Todo comenzó el 26 de abril pasado, cuando apareció en el diario español Público una columna titulada “La no violación”. En el artículo, la autora expresaba su indignación ante la sentencia del caso de ‘La Manada’, que condenó a cinco jóvenes a nueve años de prisión por “abusos sexuales” contra una muchacha de 18 años, pese a que el fiscal exigía una pena de 22 años por entender –al igual que un inmenso sector de la sociedad– que había sido un caso de violación.

Una conocida periodista tuiteó la columna en cuestión y animó a las mujeres a contar sus historias particulares de agresiones sexuales con la etiqueta #cuéntalo. Fue el detonante de lo que, en solo cinco días, se ha convertido en una imparable marea de relatos, evocaciones y denuncias que ha trascendido las fronteras españolas y ya ha llegado a América Latina.

Son historias de todo tipo: recuerdos de violaciones y abusos sufridos durante la infancia o la pubertad, descripciones de miedos que se experimentaban en esas edades tempranas por el hecho de pertenecer al género femenino, narraciones de pesadillas que vivieron amigas y que ya no pueden contarlo porque murieron a manos de su agresor o quedaron psíquicamente afectadas...

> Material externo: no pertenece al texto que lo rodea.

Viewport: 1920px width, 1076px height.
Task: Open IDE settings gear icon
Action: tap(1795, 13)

Quizá lo más llamativo de este foro –al menos si se le compara con el #MeToo surgido a raíz de ‘caso Weinstein’– es que, como acabamos de señalar, no se circunscribe a la exposición de episodios constatables de violaciones y abusos: muchos de los relatos dan cuenta de sensaciones o percepciones de miedo, temor e incluso pánico que asaltaban a chicas cuando andaban por la calle o bajaban las escaleras de su edificio y se topaban con algún hombre que las miraba fijamente de modo lascivo. O cuando un señor próximo a la familia las sentaba en sus rodillas de un modo que recuerdan como lujurioso.

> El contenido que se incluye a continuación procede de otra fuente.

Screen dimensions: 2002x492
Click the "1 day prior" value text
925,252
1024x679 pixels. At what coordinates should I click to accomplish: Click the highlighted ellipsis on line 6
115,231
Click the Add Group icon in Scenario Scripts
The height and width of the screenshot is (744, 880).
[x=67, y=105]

Incluso si algunos de aquellos temores carecían de fundamento, es importante de todos modos que se cuenten, por la sencilla razón de que los miedos forman también parte del gran relato que aún tienen que contar las mujeres sobre las dificultades que han padecido, y siguen padeciendo, en la milenaria sociedad patriarcal.

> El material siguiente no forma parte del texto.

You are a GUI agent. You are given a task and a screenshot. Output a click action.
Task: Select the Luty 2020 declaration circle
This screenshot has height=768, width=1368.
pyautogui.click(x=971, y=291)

Esta catarsis colectiva apenas empieza. De momento, los testimonios que se pueden leer en #cuéntalo, más que enfocarse en la revelación de nombres propios, parecen centrados en la narración de vivencias, recuerdos, sensaciones. Y si el propósito de esta experiencia es poner a la sociedad machista ante su espejo, lo están consiguiendo con creces. Nadie con un mínimo de sensibilidad puede permanecer impasible ante estos relatos desgarradores.